-- Text for analysis --
Gaia Residences is aimed at young professionals who prefer a private, work-oriented lifestyle with the opportunity to relax and socialize. So what better communal setting than a lavishly designed podium?
The podium of the project offers residents spaces to relax, work and play, while electrical outlets in the area ensure work-near-home functionality.
The infusion of green exudes calm and wellbeing, while the serene surroundings encourage interaction, creative connections, and a strong sense of community.
Events can be curated in the podium’s communal living facilities, and extensive services and amenities support residents in living a healthy lifestyle at home.
Gamuda Land’s attentive master plan also offers residents security through generous physical distancing measures with creative design of landscape elements and rearrangement of outdoor spaces and furniture.
This design approach, which emphasizes the ethos of homeliness, can also be found in the living spaces of Gaia Residences. The one to three bedroom apartments have been carefully designed with clean, practical floor plans. All bedrooms have a north-south orientation and bathrooms with a view of the inner air shafts, creating a light and airy living environment.

-- Directions --
(A) Can you duplicate the Gaia Residences text, everything from "Events can be" down to "spaces and furniture."?
(B) Can you condense the paragraph of the Gaia Residences text that begins "This design approach, which emphasizes the ethos of homeliness" into a short list that keeps its main facts?
(C) In the Gaia Residences text, what orientation do all the bedrooms have?
The lines that come next are from a different source than the Gaia Residences text.

-- Supplied information --
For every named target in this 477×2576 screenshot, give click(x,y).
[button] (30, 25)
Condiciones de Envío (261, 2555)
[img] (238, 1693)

-- Solved problems --
(A)
Events can be curated in the podium’s communal living facilities, and extensive services and amenities support residents in living a healthy lifestyle at home.
Gamuda Land’s attentive master plan also offers residents security through generous physical distancing measures with creative design of landscape elements and rearrangement of outdoor spaces and furniture.

(B)
- The design approach stresses homeliness and carries into the living spaces of Gaia Residences.
- Apartments range from one to three bedrooms, with clean, practical floor plans.
- All bedrooms face north-south.
- Bathrooms look onto the inner air shafts, creating a light and airy living environment.

(C) All bedrooms have a north-south orientation.